Genug dazu, lasst mich euch meinen Tag schildern. Wir, Chimezie, ein Freund, der uns netterweise für Wenig Geld fuhr und ich, betraten also diese riesige Kirche. Gleich fiel mir auf, dass es das absolute Gegenteil einer deutschen Kirche darstellte. Alles war bunt und laut. Es wurde zusammen gesungen und gelacht. Zwischen den imposanten Predigten begleitete eine Band mit Gitarre, Bass und Schlagzeug den Kirchenchor, der nicht etwa mittelalterliche, monotone Gesänge von sich gab, sondern mit modernen Adaptionen zu unterhalten wusste. Wir setzten uns in eine der hinteren Reihen und es dauerte ca. eine Minute, bis die stille Post auch die vorderste Reihe, die ca. 30m vor unserer lag, dazu brachte, sich zu mir umzudrehen. Zunächst war alles gut, denn ich ging weder in Flammen auf, noch hatte ich Schwierigkeiten, dass Wort „Amen“ auszusprechen, um mich nicht sofort als Ungläubigen zu outen. Nach 1 ½ Stunden war der Gottesdienst vorbei und ich muss zugeben, dass ich froh darüber bin, diese interessante Erfahrung gemacht haben zu dürfen.

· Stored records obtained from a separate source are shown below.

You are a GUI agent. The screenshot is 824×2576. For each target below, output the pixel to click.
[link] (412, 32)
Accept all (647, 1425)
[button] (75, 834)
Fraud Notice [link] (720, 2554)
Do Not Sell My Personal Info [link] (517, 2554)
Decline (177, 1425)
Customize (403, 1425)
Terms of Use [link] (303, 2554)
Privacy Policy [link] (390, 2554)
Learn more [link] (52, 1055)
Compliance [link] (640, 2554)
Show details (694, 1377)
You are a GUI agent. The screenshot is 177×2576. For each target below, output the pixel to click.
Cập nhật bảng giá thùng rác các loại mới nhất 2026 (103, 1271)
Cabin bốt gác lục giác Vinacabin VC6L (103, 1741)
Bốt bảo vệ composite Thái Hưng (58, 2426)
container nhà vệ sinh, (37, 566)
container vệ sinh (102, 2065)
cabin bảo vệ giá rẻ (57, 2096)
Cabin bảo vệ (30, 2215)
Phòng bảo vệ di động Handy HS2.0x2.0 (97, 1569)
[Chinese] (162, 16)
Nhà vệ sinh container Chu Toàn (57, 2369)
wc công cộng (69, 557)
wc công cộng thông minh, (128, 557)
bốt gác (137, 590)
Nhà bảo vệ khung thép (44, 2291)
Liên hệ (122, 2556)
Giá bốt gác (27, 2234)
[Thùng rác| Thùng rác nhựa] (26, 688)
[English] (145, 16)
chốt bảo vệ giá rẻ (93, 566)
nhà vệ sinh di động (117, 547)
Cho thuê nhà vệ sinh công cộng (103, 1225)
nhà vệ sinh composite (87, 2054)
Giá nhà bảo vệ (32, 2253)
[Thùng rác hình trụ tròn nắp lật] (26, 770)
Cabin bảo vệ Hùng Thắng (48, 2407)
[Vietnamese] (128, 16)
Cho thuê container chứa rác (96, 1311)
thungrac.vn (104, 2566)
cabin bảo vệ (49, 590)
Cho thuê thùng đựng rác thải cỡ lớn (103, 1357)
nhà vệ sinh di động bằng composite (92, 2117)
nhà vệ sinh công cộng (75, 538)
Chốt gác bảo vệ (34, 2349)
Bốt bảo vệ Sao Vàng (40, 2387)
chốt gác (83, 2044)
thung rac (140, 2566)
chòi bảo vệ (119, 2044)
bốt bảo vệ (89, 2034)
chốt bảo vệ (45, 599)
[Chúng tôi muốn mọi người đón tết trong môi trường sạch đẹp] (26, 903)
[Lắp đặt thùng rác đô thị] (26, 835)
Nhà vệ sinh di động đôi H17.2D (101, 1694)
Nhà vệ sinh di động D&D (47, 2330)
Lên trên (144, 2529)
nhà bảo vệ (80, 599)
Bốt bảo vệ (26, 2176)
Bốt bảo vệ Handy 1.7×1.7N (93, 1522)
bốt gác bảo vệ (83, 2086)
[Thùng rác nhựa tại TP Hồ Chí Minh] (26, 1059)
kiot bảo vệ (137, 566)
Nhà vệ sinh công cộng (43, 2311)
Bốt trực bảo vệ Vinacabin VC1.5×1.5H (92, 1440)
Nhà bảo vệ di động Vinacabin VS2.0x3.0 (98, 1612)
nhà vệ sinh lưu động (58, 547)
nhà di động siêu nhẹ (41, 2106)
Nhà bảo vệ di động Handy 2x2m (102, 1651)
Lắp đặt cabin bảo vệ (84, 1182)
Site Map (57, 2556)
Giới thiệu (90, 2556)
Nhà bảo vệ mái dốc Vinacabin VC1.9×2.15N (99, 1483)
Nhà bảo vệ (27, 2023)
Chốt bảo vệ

Dann wurde mir das Privileg zuteil, den Reverant in das Wohnhaus zu begleiten. Es war ein sehr prunkvolles und das mit Abstand modernste Anwesen, in dem ich hier bis jetzt zu Gast sein durfte. Sir Malachy, der hier mit fünf weiteren Priestern wohnt, ist insgesamt ein etwas abgehobener, aber überaus gastfreundlicher und hilfsbereiter Typ. Wir unterhielten uns bei einem Guiness, um 12:00Uhr mittags wohlgemerkt, über das Projekt, Schulsysteme und einige Städte Deutschlands, die er selbst bereits bereist hatte. Er machte mir sogar das Angebot, in Nigeria zu bleiben und als Lehrer für gutes Geld in der Secondary School der Kirche zu arbeiten, aber immer mit der Ruhe! Nach etwa zwei Stunden überreichte ich ihm noch einen kleinen Präsentkorb, wir tauschten Nummern aus und ich wurde zu zahlreichen Events eingeladen. Gestaltet die Kirche in Deutschland so und ihr würdet euch wundern, wie sich auch dort die christlichen Hallen wieder füllen würden!

Ein wirklich sehr interessanter Tag und insgesamt ein geiles Wochenende!